# Brief
Could you set down only the lines from the one including "Screen dimensions: 1897x912" to the end of the records below, inclusive and exact, leaving pictures out?

** Available data follows **

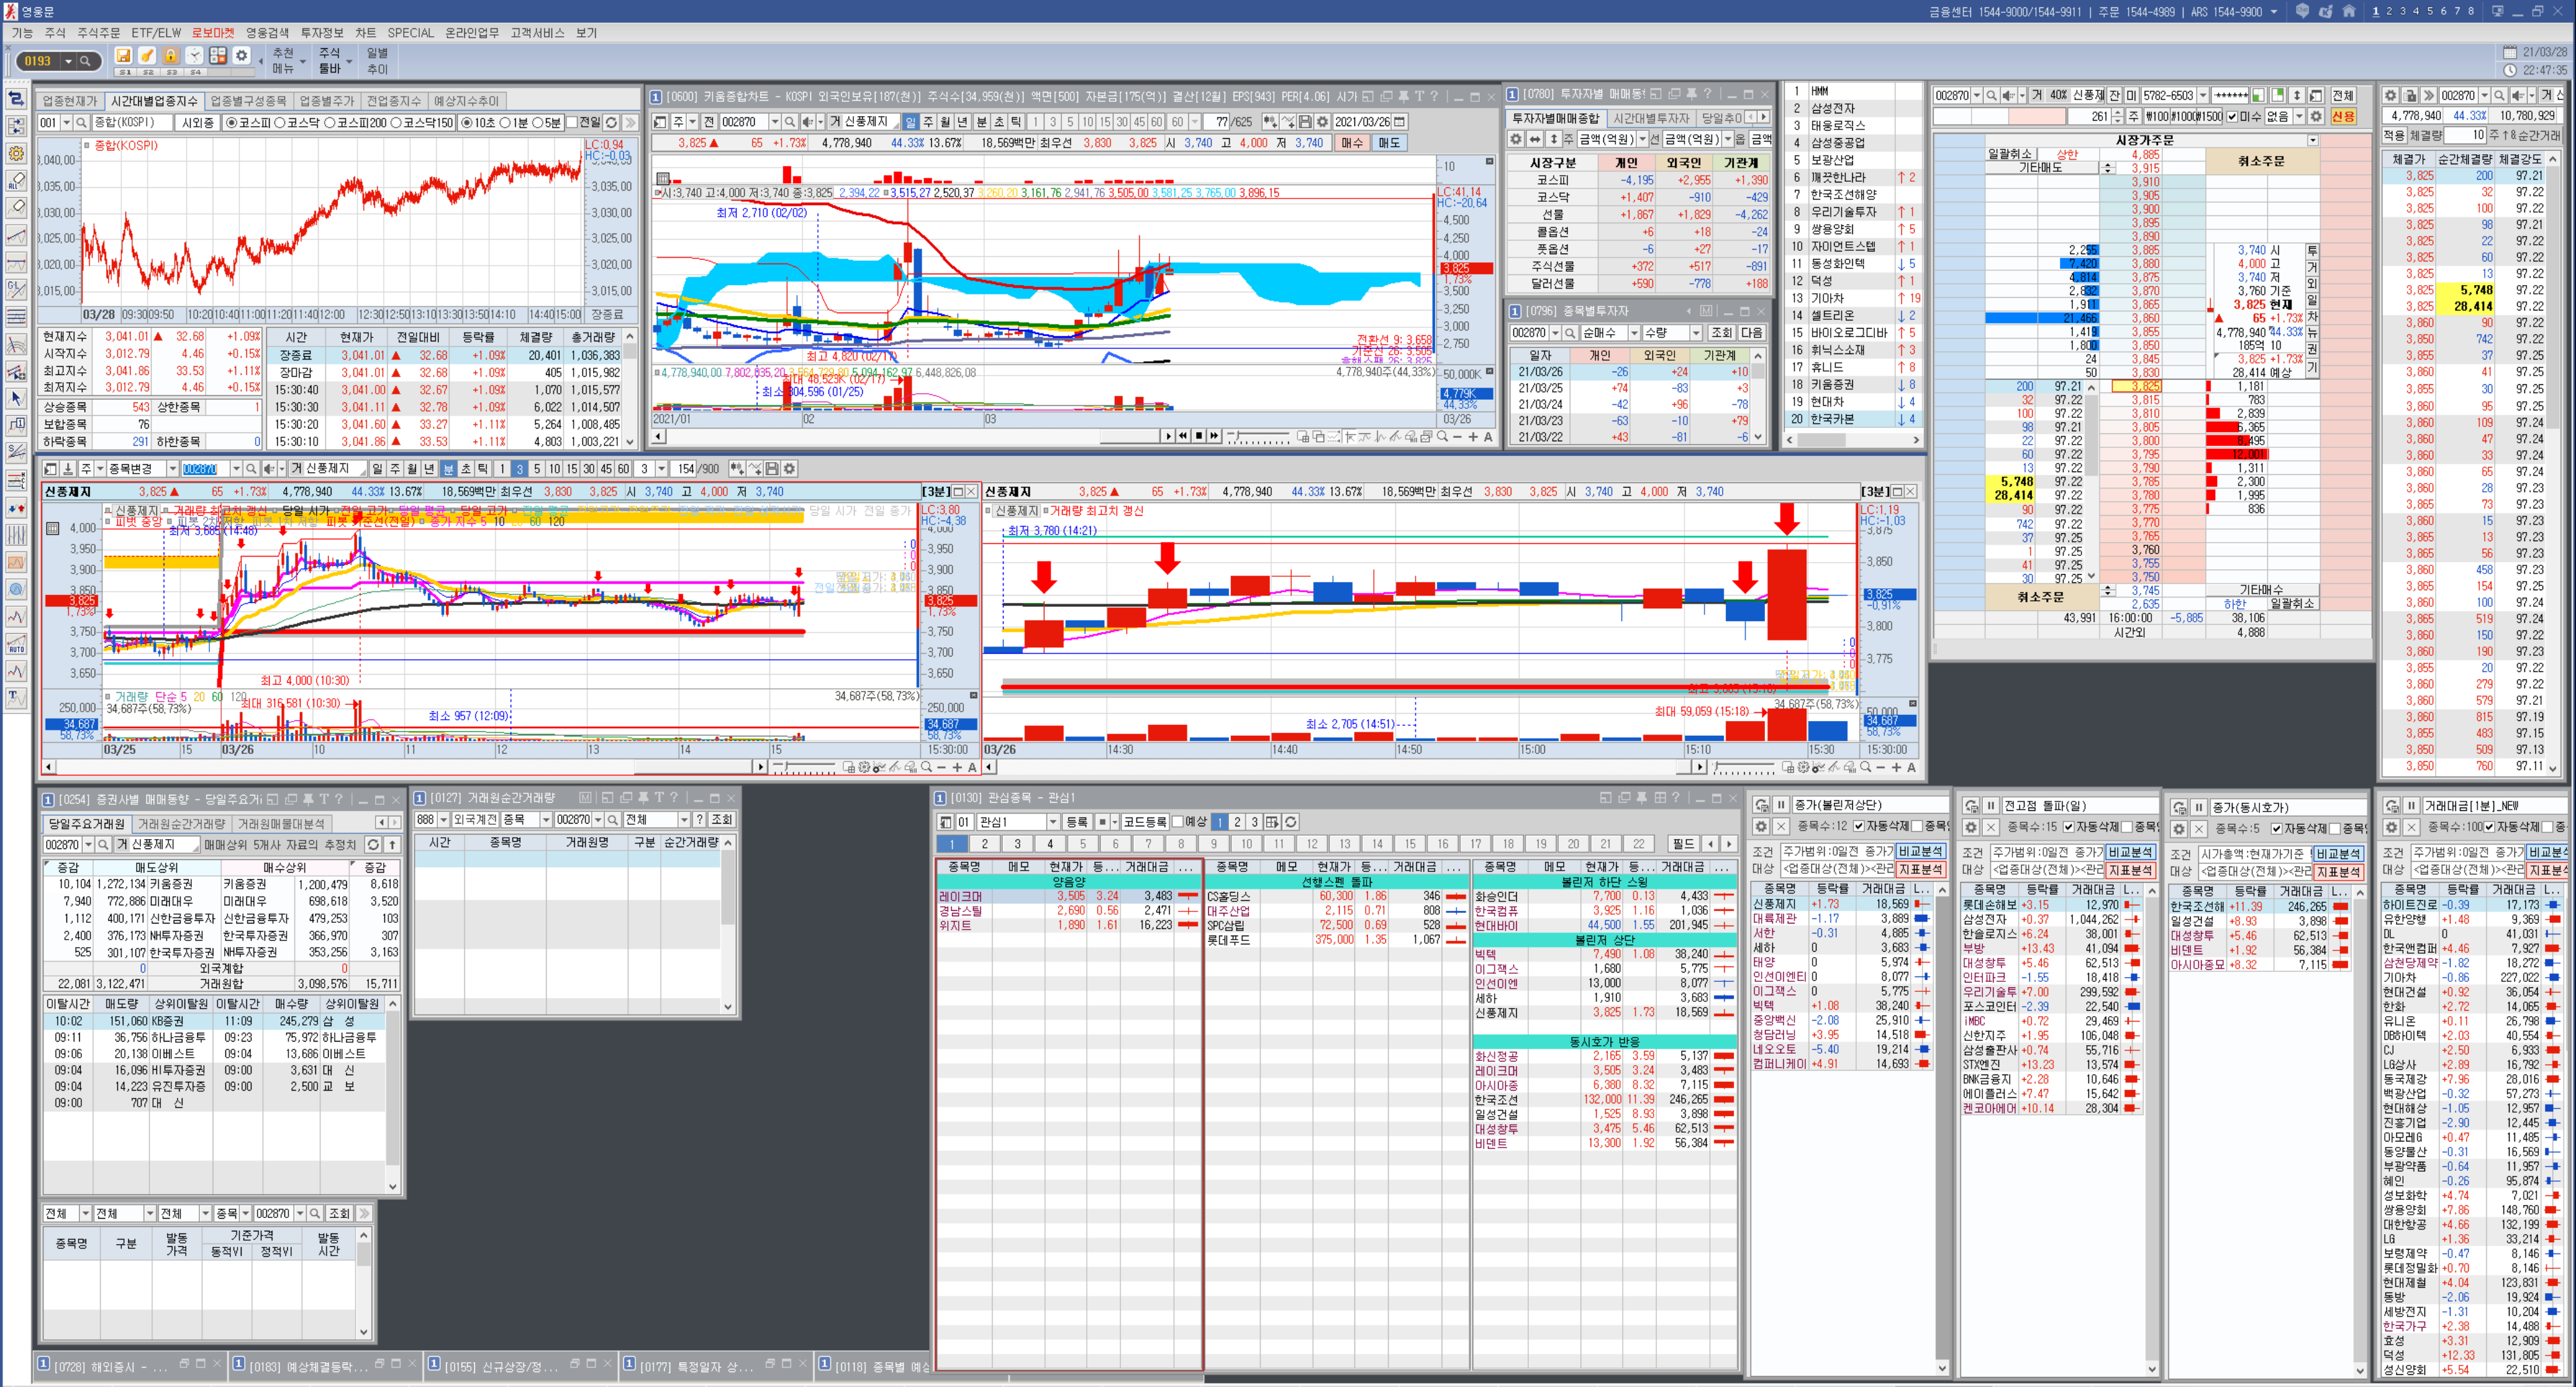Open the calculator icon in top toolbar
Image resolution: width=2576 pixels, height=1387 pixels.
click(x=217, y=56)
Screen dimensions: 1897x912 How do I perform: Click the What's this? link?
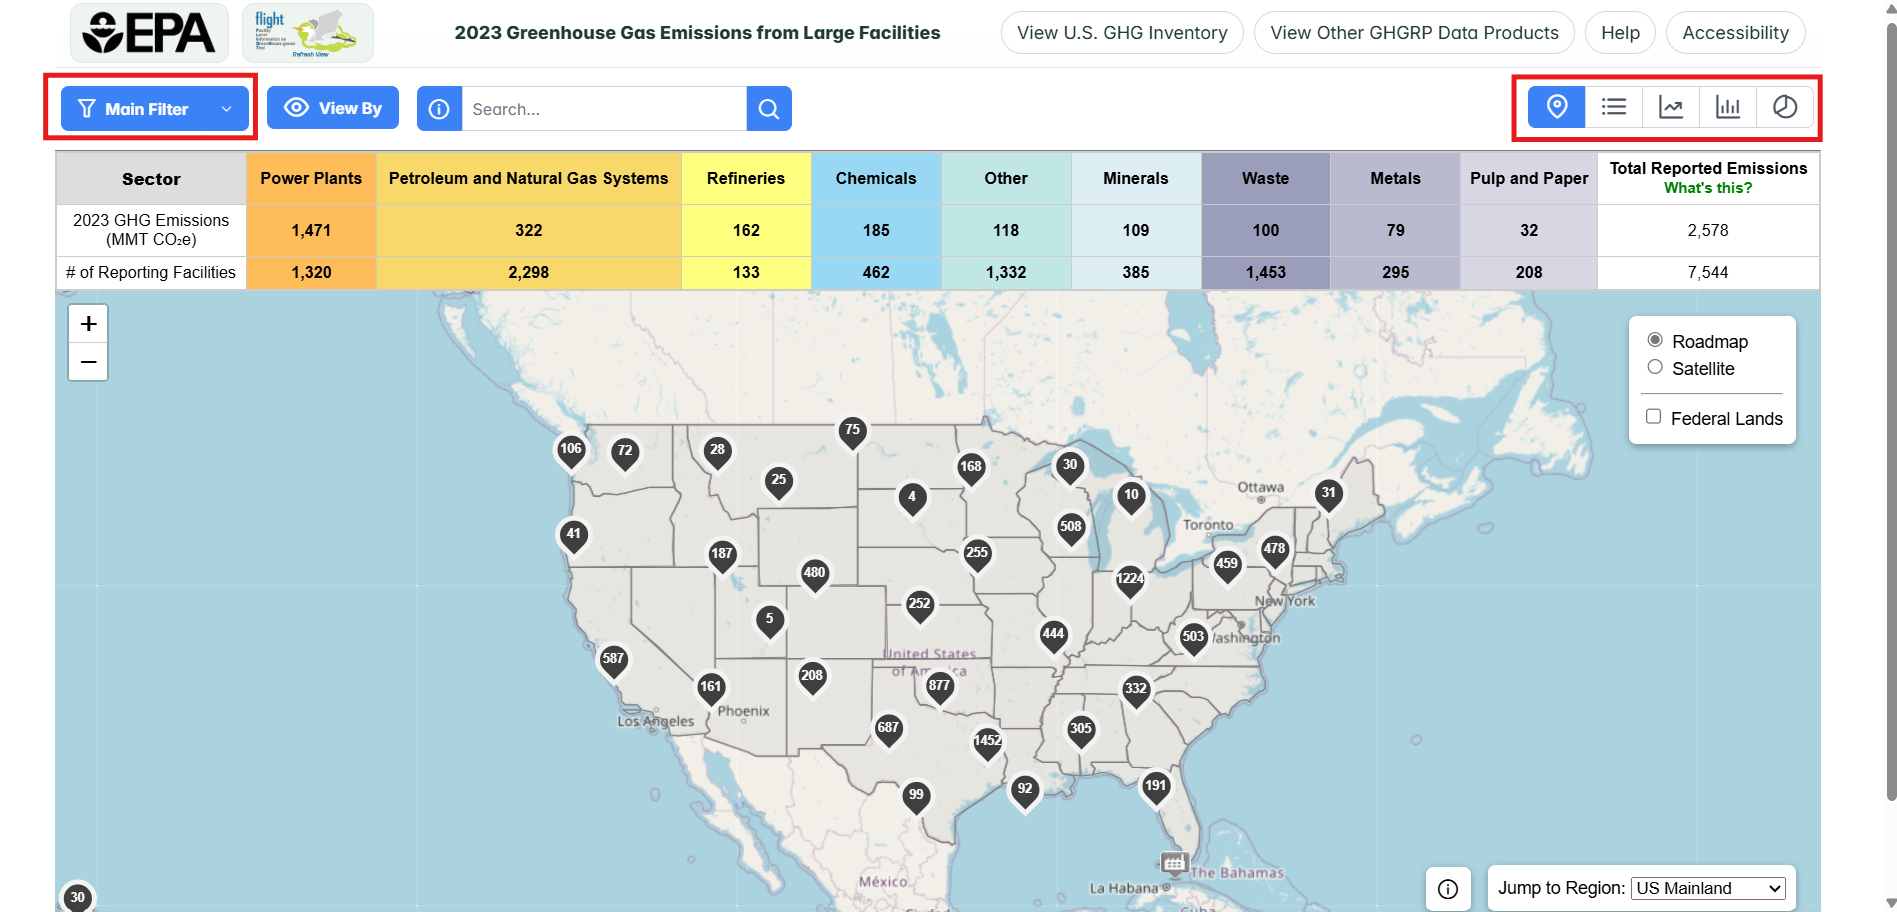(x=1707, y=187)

** End of Available data **

# Exercise output
Screen dimensions: 1897x912 How do I perform: Click the What's this? link?
(x=1707, y=187)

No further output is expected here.